Verbatim response from ChatGPT
Short answer: it depends a lot on the delivery method, whether insurance pays, and whether you include visits and labs. In the U.S. expect a total monthly cost (medication + visits + labs averaged) roughly in these bands:
- Low end: $30–$100/month — generic injectable testosterone (self‑administered cypionate/enanthate) with minimal out‑of‑pocket lab/visit costs.
- Mid range: $100–$350/month — branded or generic topical gels, telemedicine programs that bundle care, or routine monitored care through a clinic.
- High end: $300–$1,000+/month — pellet therapy (Testopel) or Aveed (long‑acting injectable) with in‑office procedures or concierge/anti‑aging clinics; repeated procedure fees or brand drug costs push the price up.

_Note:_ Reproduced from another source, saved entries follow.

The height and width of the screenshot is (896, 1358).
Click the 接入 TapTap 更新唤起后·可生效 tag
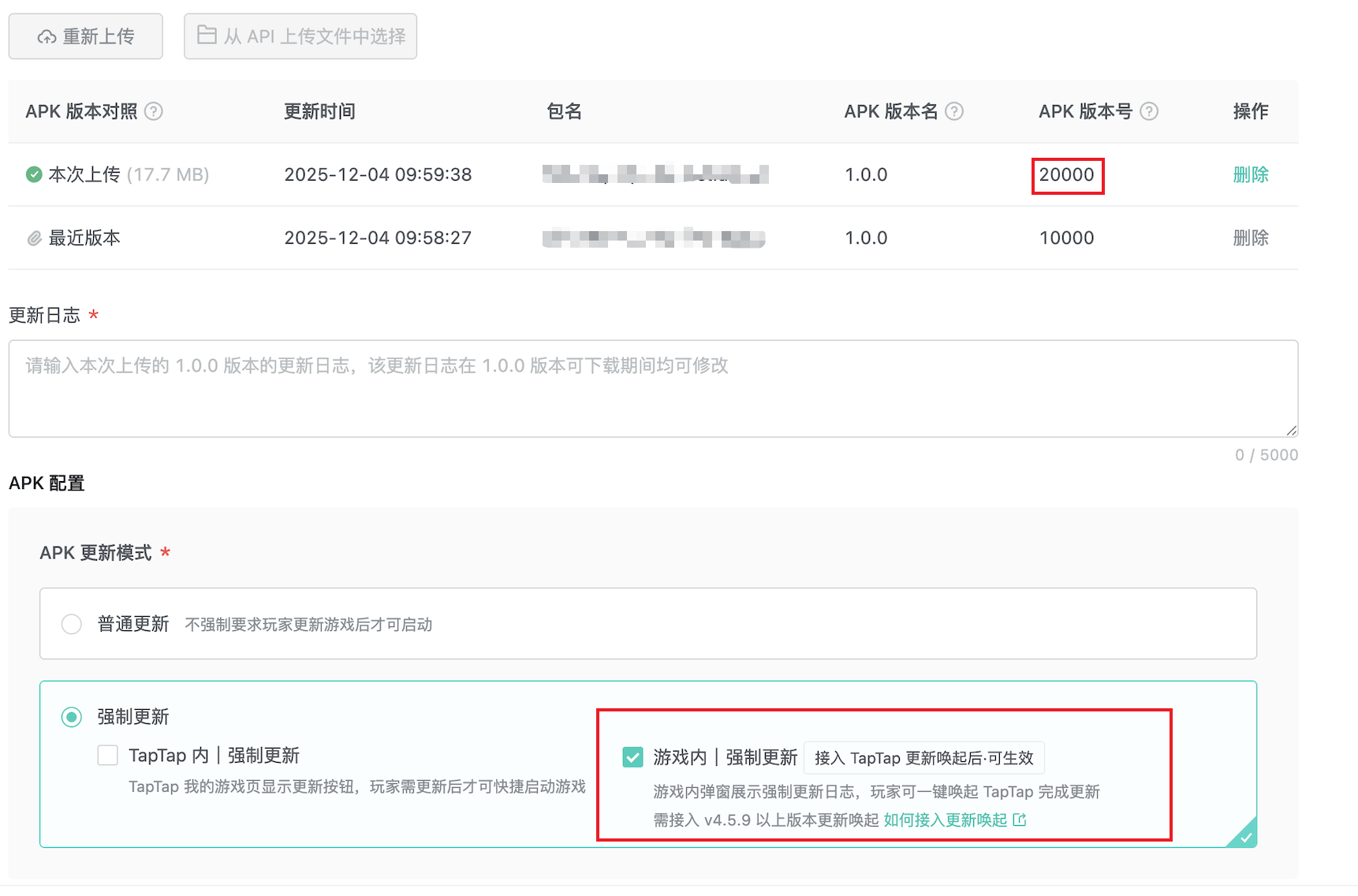[x=924, y=757]
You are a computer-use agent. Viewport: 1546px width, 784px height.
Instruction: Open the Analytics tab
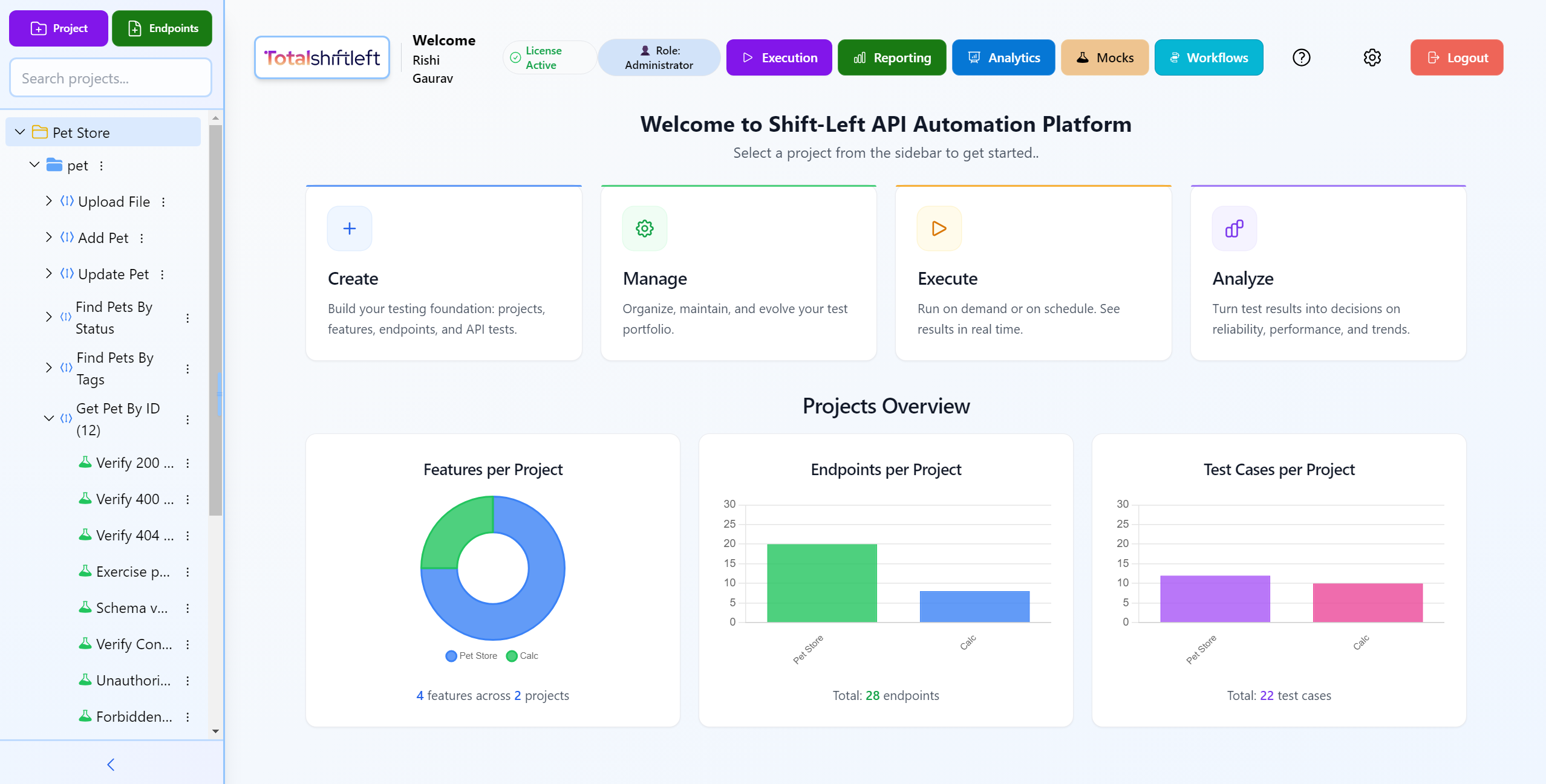pos(1003,57)

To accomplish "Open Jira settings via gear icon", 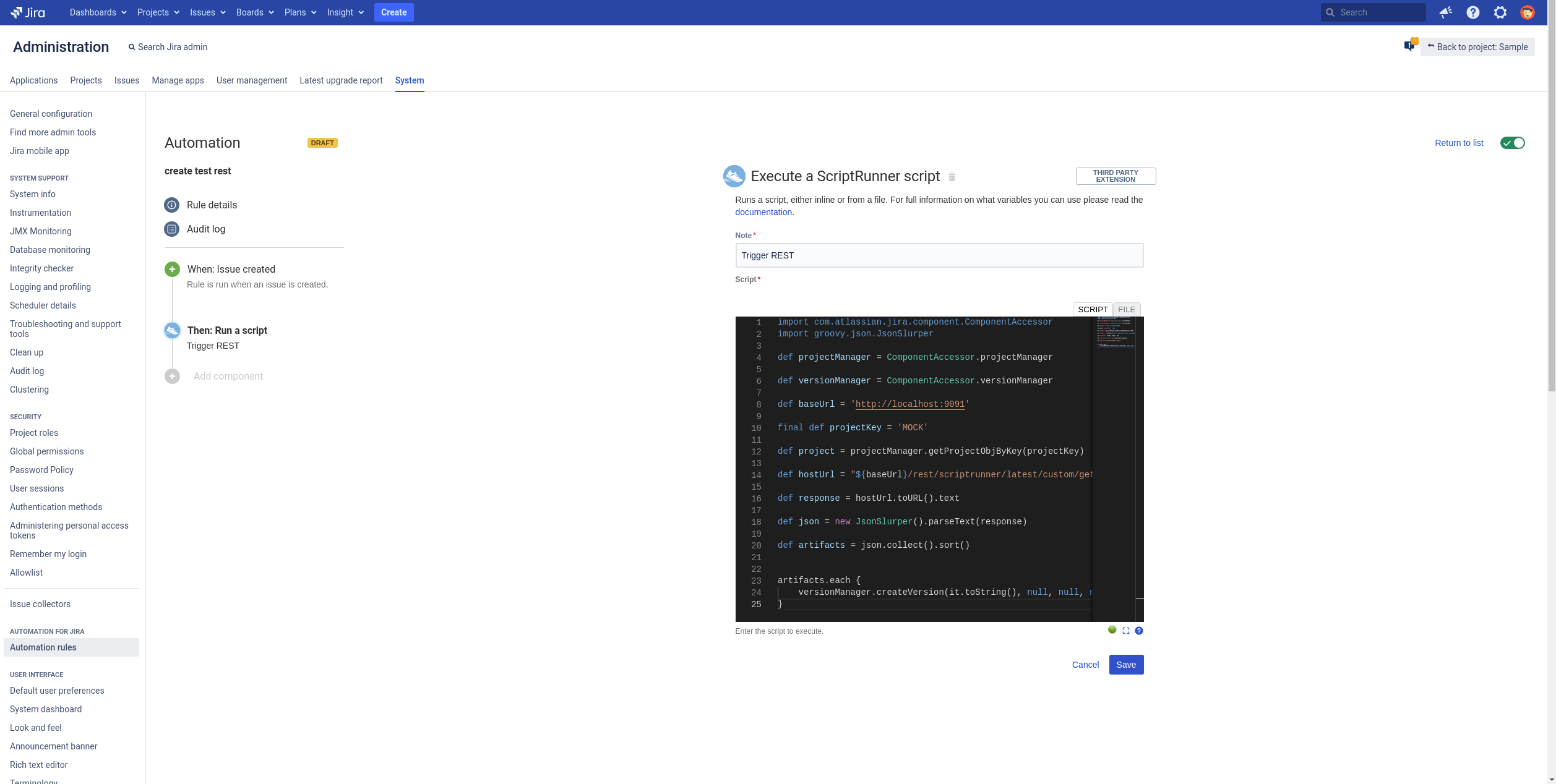I will click(x=1500, y=12).
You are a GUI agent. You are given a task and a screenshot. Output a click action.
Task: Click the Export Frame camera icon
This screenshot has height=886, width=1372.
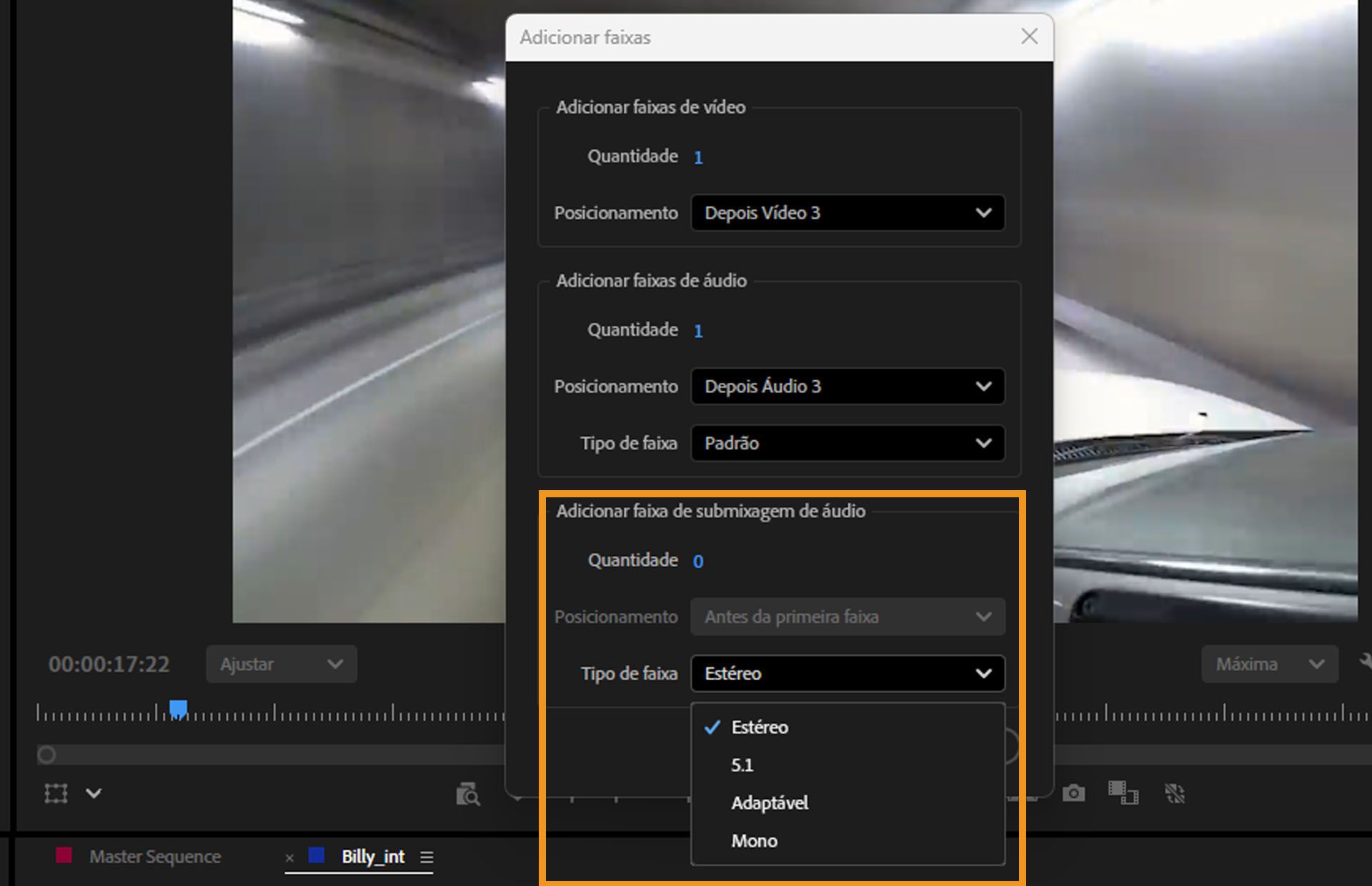coord(1074,793)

Breakdown (typical components)
- Medication
- Generic testosterone cypionate/enanthate (vial): often $30–$150 per month depending on pharmacy/quantity.
- Topical gels (brand names like AndroGel, Testim, Fortesta): brand prices often $200–$400/month; generics can be much cheaper ($60–$150).
- Pellets (Testopel): insertion visit often $500–$2,000 every 3–6 months (monthly equivalent ~$100–$600).
- Aveed (testosterone undecanoate IM): expensive per injection — often several hundred to over $1,000 per dose, spaced months apart.
- Provider visits and telemedicine
- Primary care/endocrinologist/urologist visits billed to insurance or $75–$300/visit cash. Telemedicine clinics often $50–$150/month or per visit fees.
- Labs and monitoring
- Initial battery (total/free T, CBC, CMP, PSA if indicated, lipids) $50–$400 out of pocket if uninsured; follow‑up labs every 3 months initially then 3–6 months after.
- Other costs: supplies for injections (needles/syringes) are minor ($5–20/month). Compounded creams/gels vary.
Specific services and why people use them
- Roman (getroman.com) and Hims (forhims.com): telemedicine companies that make access easy, have transparent pricing, and bundle provider follow‑ups and some labs — good if you want convenience and ongoing prescriptions.
- Defy Medical (defymedical.com): specialty clinic focused on hormone replacement with more in‑depth management and monitoring — better for complex cases but higher cost.
- Local endocrinologist or urologist: may bill insurance if you have a documented deficiency; often the most appropriate route for thorough evaluation and long‑term monitoring.
- Pharmacies and savings: use GoodRx, Blink Health, or a large mail‑order pharmacy (Express Scripts, OptumRx) to lower drug costs; compounding pharmacies can make creams/pellets but check credentials and reviews.
How to get an accurate estimate for you
- Check whether your insurer covers testosterone and monitoring labs (coverage and requirements vary).
- Decide the delivery method you prefer (self‑inject, gel, pellets, Aveed).
- Get price quotes: ask a local pharmacy for generic testosterone vial prices, call clinics for pellet procedure fees, and check telemedicine sites for subscription plans.
If you tell me where you live (U.S. or other), whether you have insurance, and which delivery method you’re considering, I can give a tighter monthly estimate and compare 2–3 specific options.